The problem: All lines in the data below carrying the string "will" are to be located and copied.

Data to process:
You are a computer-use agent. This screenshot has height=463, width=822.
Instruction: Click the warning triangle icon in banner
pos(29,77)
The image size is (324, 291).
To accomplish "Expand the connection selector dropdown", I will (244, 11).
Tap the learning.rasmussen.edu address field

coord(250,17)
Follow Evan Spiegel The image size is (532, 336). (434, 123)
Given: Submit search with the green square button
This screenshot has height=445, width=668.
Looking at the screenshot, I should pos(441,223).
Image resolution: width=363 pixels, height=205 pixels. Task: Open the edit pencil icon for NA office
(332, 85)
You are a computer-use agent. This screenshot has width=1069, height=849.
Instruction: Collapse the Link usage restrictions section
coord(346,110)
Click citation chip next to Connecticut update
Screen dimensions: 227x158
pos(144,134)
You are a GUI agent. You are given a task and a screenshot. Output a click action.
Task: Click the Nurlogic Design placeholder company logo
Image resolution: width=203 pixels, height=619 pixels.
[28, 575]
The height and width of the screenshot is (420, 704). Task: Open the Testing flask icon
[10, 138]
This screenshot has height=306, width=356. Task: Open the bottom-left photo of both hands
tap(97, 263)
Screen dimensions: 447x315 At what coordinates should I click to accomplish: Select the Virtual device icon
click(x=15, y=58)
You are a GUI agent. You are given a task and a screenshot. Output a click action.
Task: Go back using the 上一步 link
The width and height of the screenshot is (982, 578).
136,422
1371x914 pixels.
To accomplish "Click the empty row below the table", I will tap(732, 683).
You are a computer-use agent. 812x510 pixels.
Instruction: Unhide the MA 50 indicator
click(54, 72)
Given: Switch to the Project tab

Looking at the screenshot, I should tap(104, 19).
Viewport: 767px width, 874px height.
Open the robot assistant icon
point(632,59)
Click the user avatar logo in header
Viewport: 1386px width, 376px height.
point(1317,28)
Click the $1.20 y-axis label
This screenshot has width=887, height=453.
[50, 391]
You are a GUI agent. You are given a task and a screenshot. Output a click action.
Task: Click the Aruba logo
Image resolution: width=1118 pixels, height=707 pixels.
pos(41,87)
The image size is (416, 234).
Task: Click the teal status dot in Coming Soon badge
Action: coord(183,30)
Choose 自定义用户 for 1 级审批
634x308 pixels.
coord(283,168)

Task result:
To accomplish "Expand the connection selector dropdown", I will (244, 11).
To accomplish "Click the empty row below the table", I will tap(732, 683).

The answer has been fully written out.